WHAT TO DO
Only the lines from the one containing "Toggle the Hardware-accelerated" through the end of the data are wanted, reproduced exactly and without pictures.

>>>>>

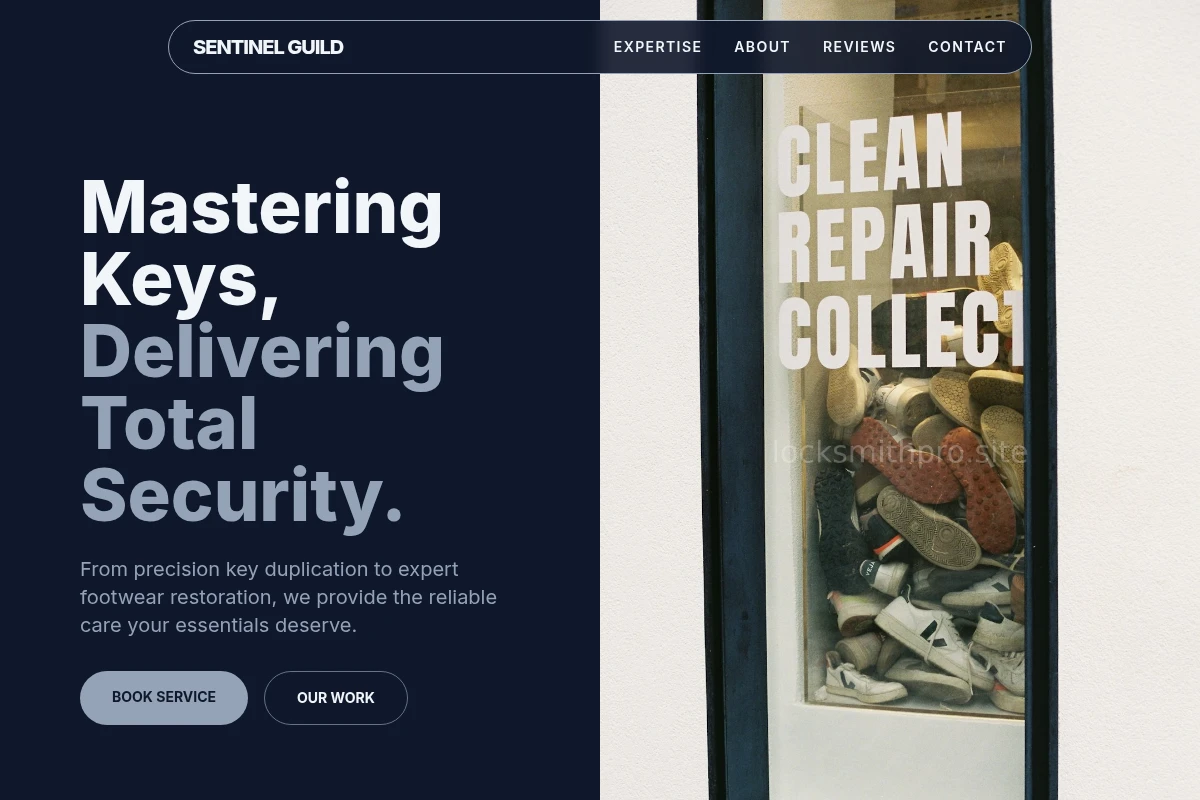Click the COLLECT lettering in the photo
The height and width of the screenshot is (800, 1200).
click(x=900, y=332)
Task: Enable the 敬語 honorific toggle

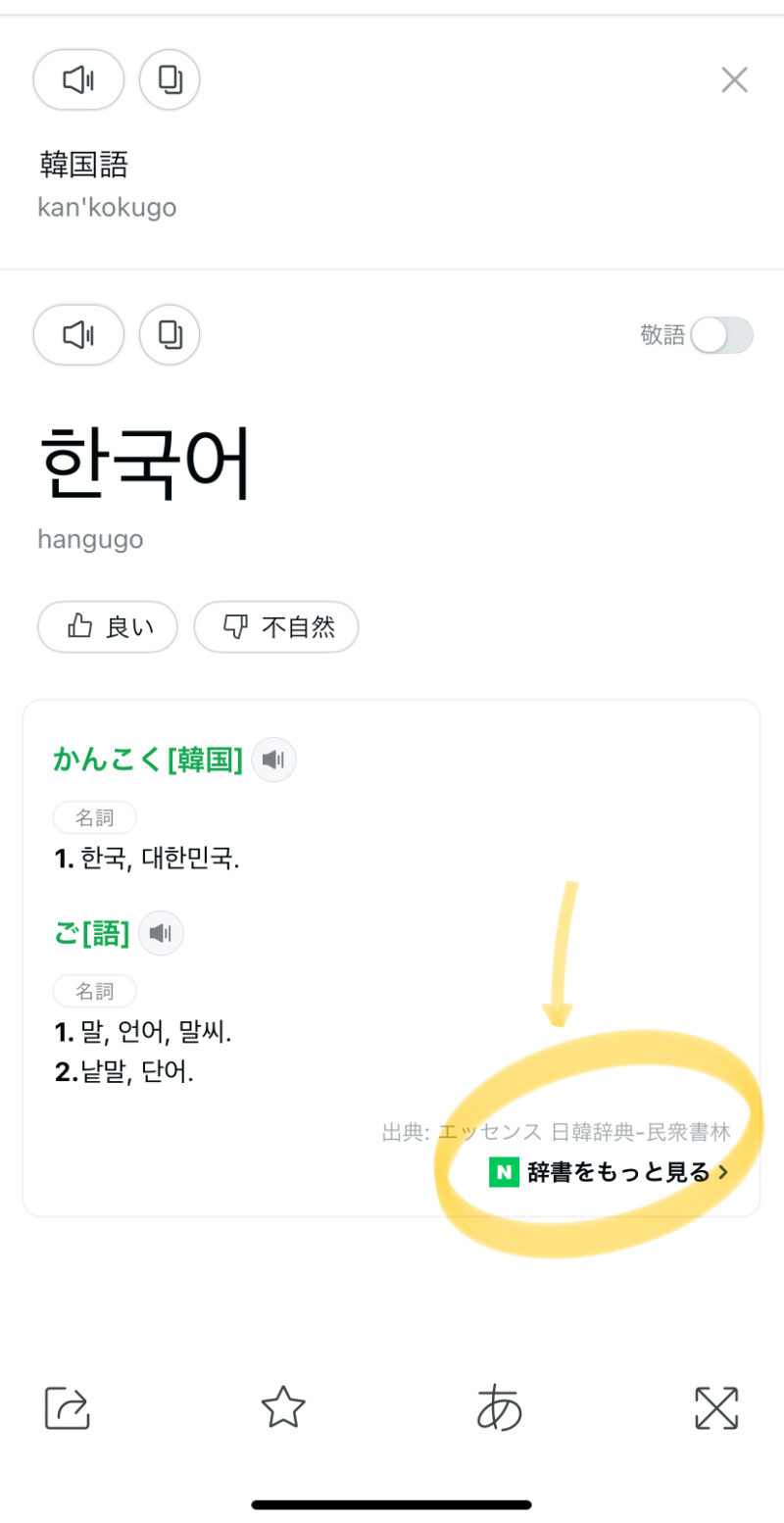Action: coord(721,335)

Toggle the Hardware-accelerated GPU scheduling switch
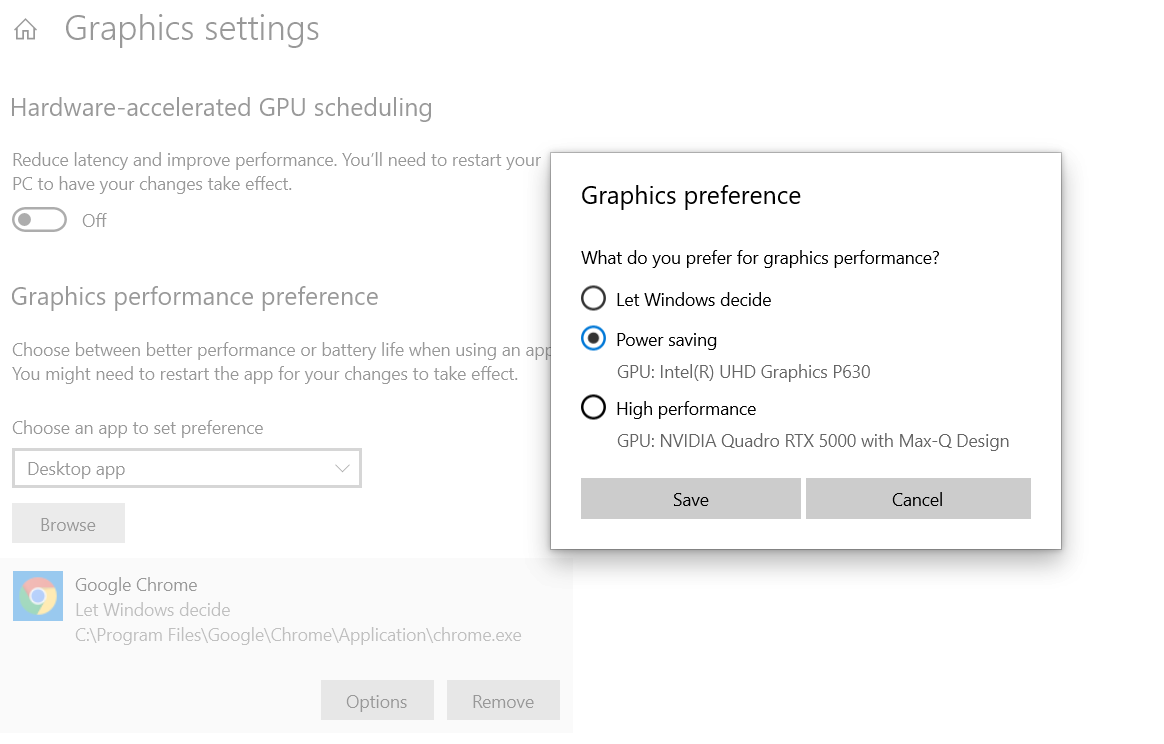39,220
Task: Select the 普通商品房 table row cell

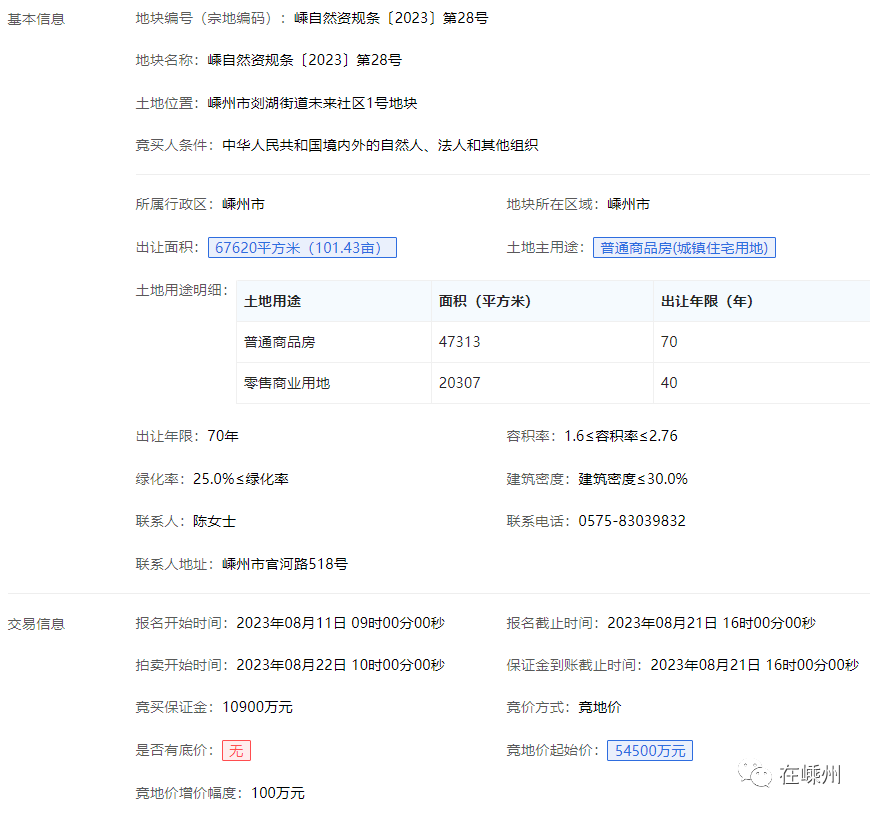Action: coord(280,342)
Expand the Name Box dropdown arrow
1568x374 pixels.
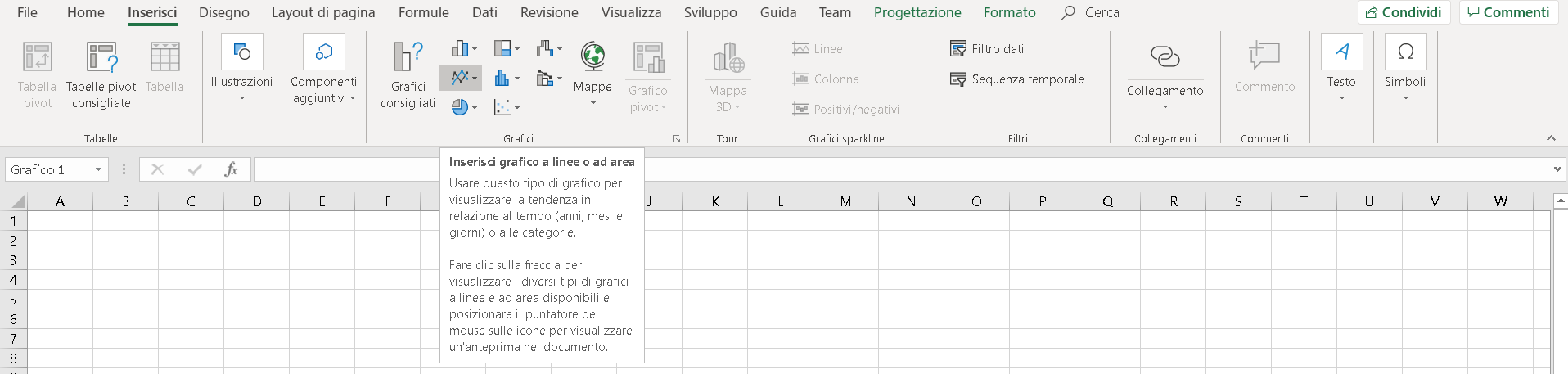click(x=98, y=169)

<<<<<

ANSWER SPACE
Toggle the Hardware-accelerated GPU scheduling switch
39,220
Task: Select the 普通商品房 table row cell

Action: coord(280,342)
Expand the Name Box dropdown arrow
1568x374 pixels.
click(x=98, y=169)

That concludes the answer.